◆ PROVIDED DATA
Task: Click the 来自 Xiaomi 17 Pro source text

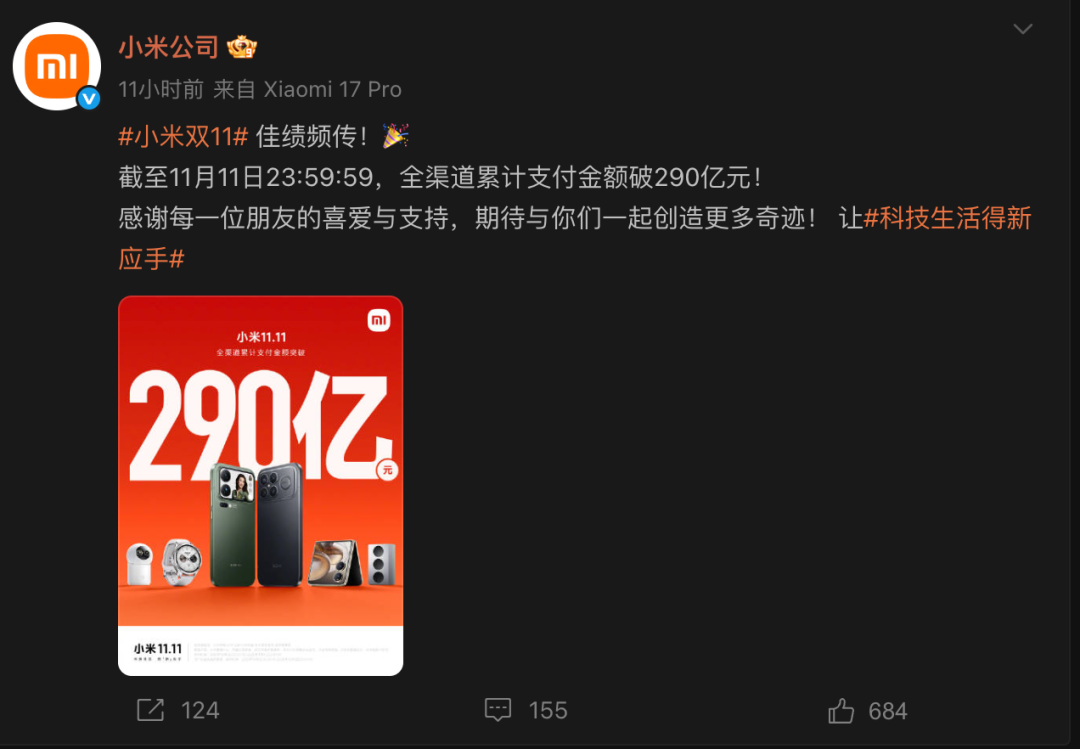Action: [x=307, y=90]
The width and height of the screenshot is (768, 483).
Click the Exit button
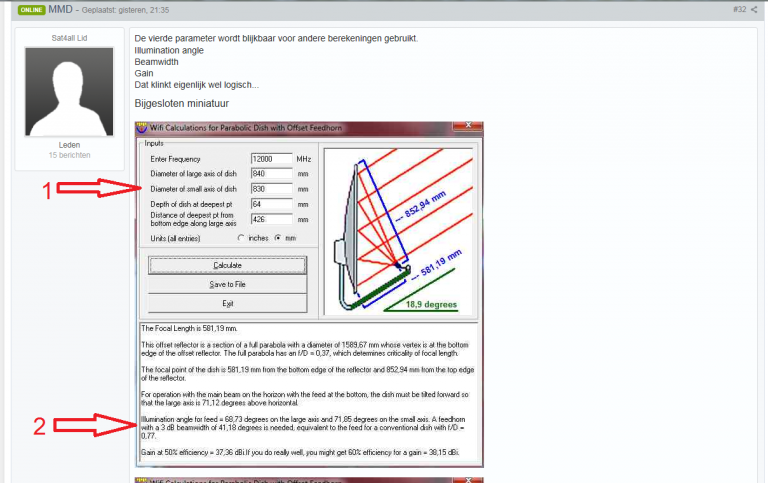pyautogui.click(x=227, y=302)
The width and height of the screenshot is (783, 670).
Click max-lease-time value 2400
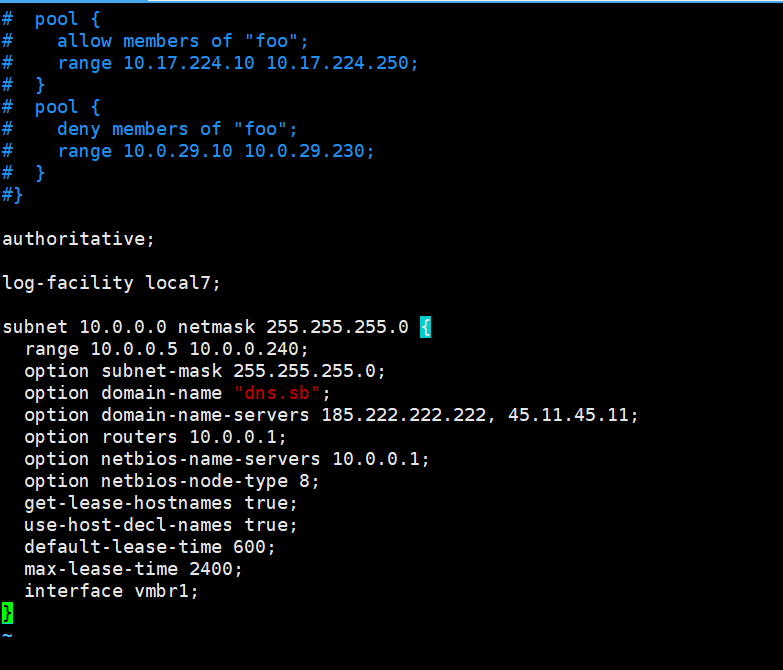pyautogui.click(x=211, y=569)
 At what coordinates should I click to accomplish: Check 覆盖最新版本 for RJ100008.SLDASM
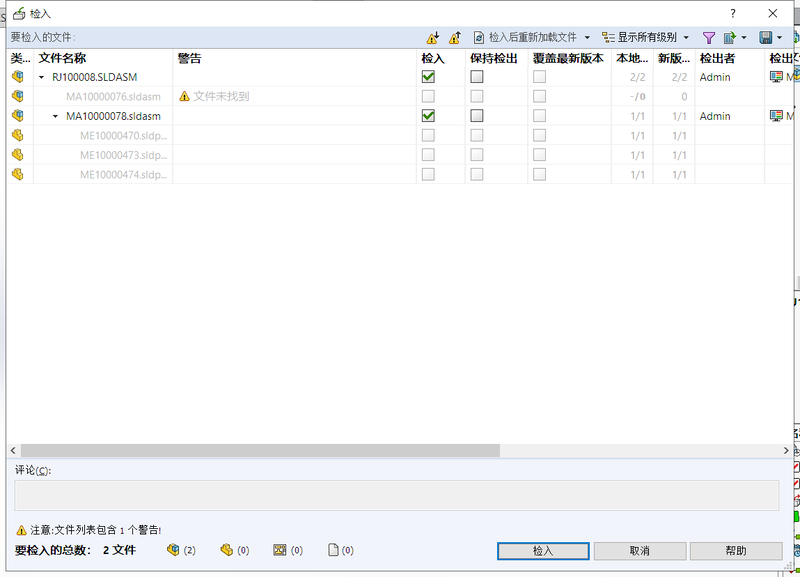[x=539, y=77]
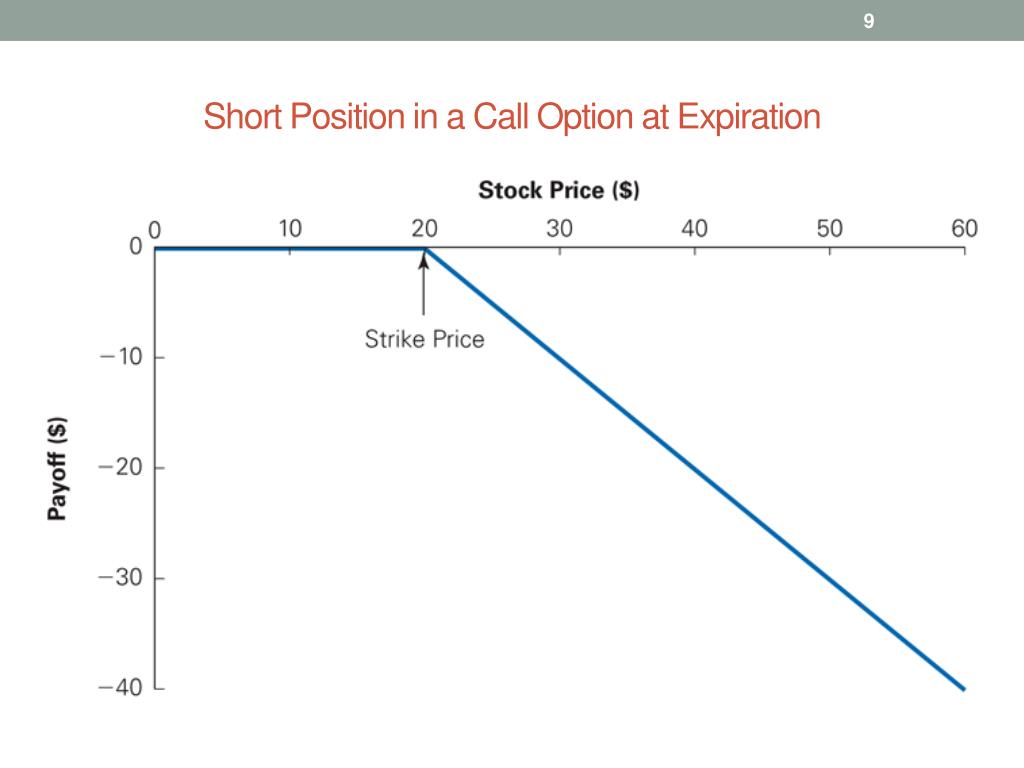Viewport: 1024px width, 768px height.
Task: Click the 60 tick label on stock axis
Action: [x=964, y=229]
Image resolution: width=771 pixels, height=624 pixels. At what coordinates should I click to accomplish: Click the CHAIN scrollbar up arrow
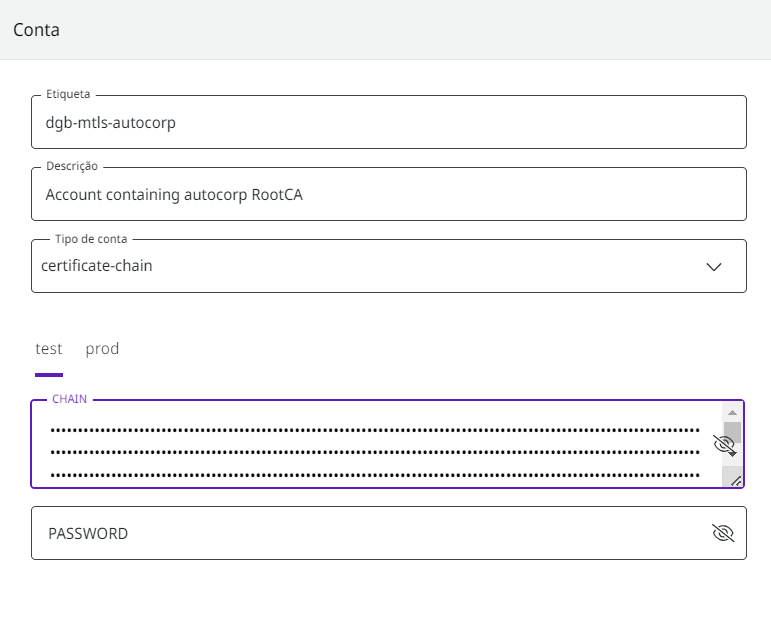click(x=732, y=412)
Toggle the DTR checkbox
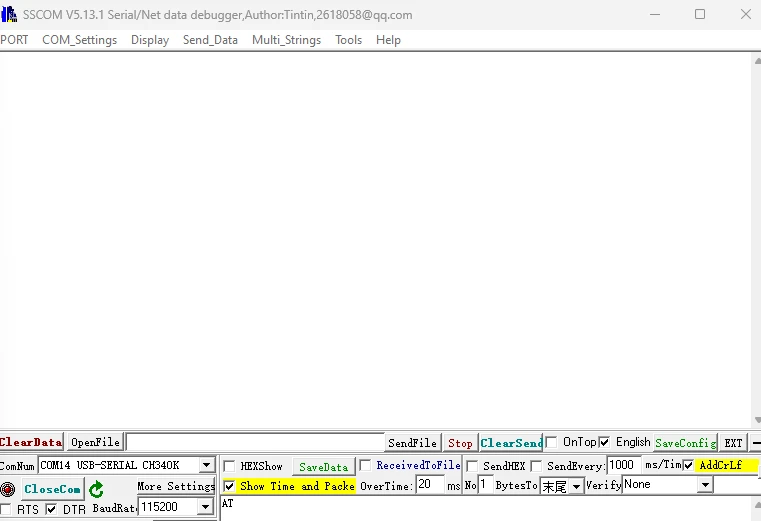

◆ WRITTEN REQUEST
Copy every line of the records above word for word, omitting the pictures.

◆ ANSWER TO THIS PROBLEM
Task: Click the 来自 Xiaomi 17 Pro source text

Action: [x=307, y=90]
The width and height of the screenshot is (768, 483).
Click the Exit button
pyautogui.click(x=227, y=302)
The width and height of the screenshot is (783, 670).
Click max-lease-time value 2400
pyautogui.click(x=211, y=569)
 At what coordinates should I click to accomplish: Check 覆盖最新版本 for RJ100008.SLDASM
[x=539, y=77]
Viewport: 1024px width, 768px height.
Task: Click the 60 tick label on stock axis
Action: [x=964, y=229]
Image resolution: width=771 pixels, height=624 pixels. At what coordinates should I click to accomplish: Click the CHAIN scrollbar up arrow
click(x=732, y=412)
Toggle the DTR checkbox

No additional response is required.